Few hotel lobbies in the world can claim more cooing than the Rosewood London. It’s not because of the rose bronze gallery that connects the courtyard to the room, the glass cabinets of curiosities, the large painting of rolling countryside by Eduardo Hoffmann, or the funky black and white stripes stretch across the floor, but rather, the Golden Retriever splayed on top of it. “Pearl,” dubbed “the laziest dog in the world” by one porter, not only is the hotel’s resident best friend, but also a social media star with nearly 3,000 followers (including me) on Instagram.
She’s also named after the original tenants of the palatial Grade II-listed Edwardian complex—built block by block from 1912 to 1956—Pearl Assurance (now The Phoenix Group), one of the largest providers of insurance in the United Kingdom. Perhaps no greater example of the company’s success and wealth can be found than in the solid Pavonazzo marble staircase, valued at $65 million, that forms the spine of the building, climbing up to a 166-foot high cupola. Indeed, the sheer size and weight of the staircase and surrounding building seem like a challenge for any hotel group to tame, and Rosewood is the third to try, after Marriott International and Chancery Court.
Thankfully, Rosewood was smart enough to hire interior designers Toni Chi and Martin Brudnizki to help renovate the hotel (at a price tag of £85 million) before reopening as the Rosewood in 2013. The two added lacquer, textured wood veneers, and prismatic mirrors to the already installed marble panels and pillars, Cuban mahogany and French walnut fittings, achieving a near seamless dovetail of their own vision with Rosewood’s “A Sense of Place” concept, wherein each property reflects its location’s history, culture, and sensibilities. In the storied Holborn district, once home to Francis Bacon, Thomas More, John Milton, Samuel Johnson and Charles Dickens, that’s a tall order.
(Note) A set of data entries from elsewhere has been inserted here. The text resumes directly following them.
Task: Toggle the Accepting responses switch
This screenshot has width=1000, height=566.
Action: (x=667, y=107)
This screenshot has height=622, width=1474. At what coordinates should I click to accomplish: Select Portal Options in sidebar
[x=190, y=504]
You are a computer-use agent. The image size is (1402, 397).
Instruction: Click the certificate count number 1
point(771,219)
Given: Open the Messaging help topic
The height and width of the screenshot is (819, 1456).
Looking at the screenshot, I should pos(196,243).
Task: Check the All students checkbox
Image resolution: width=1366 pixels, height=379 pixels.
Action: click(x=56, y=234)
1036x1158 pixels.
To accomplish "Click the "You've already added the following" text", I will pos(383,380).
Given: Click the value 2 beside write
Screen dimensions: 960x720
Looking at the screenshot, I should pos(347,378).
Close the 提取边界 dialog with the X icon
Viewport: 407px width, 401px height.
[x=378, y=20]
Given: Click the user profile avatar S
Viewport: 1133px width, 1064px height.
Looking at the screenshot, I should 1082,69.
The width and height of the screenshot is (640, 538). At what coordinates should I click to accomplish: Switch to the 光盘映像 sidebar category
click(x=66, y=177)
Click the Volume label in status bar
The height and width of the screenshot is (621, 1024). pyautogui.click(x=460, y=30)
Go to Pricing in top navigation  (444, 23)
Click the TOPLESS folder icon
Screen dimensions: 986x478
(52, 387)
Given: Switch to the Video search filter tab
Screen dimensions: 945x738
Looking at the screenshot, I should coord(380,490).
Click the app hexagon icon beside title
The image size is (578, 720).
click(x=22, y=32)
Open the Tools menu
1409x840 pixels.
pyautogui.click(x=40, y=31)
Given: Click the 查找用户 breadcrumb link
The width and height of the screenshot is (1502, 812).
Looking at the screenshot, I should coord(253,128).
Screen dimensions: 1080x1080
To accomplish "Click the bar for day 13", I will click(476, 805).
Their achievement is particularly striking in the Mirror Room, covered—as the name indicates—with hundreds of tiny mirrors on the walls and ceiling, like a diced-up disco ball, giving added sparkle to the Limoges china and crystal on the tables below. The Holborn Dining Room, the Rosewood’s main restaurant, betrays less bling perhaps but is no less handsome in its steampunkish take on an French brasserie, complete with red leather banquettes, aged mirrors, and copper-topped bar, home to London’s largest collection of gins, with more than 400. Combine with the Roast Suffolk pork belly, curried mutton pie, and 50 day aged Cornish rare breed sirloin, and you’ve got yourself a heck of a night, even if not a guest.
Just be sure to save some sobriety for the even more impressive Scarfes Bar across the courtyard, named after its chief artist, the legendary Gerald Scarfe, best known for animating Pink Floyd’s The Wall and Disney’s Hercules. His striking, often grotesque caricatures (including the current US president as a steaming pile of shit), cover the walls and flicker tantalizingly to a crackling fire, velvet chairs, shelves of antique books, and dozens more cocktails, usually fingered by customers in suits and ties.
The Rosewood’s 262 rooms and 44 suites are somewhat less flashy, but no less classy. My room, a deluxe suite (starting at a whopping $1,600 per night; regular rooms start at $550), certainly has some size to it (721 square feet) for a London hotel, a trait shared by all rooms. Additional luxuries include super soft Rivolta Carmignani Italian linens, marble bathroom with tub (and TV inside the adjacent mirror), a private bar stocked with complimentary of sloe gin and snacks galore, Czech & Speake toiletries, and under-floor heating.
To generate more heat, head down to Rosewood’s spa on the ground floor of the property. Here, among bamboo walls, soft lighting, wooden walkways over rippling water, turn up the sweat in the dry sauna and amethyst crystal steam room, or do it the hard way on the ellipticals and treadmills in the fitness center.
Unless living a grotesquely blessed life, there’s no question the Rosewood London bowls over any guest over with its sheer size, sheen, and wealth, that checks all the boxes for a truly special occasion, honeymoon and wedding included. But to those more accustomed to polyester than silk, or counting their pennies than rolling in cash, the Rosewood London can provide at best, an inspiration to achieve, and at worst, a reason for class warfare. Thankfully, Pearl brings everything down to earth with a flop on the belly.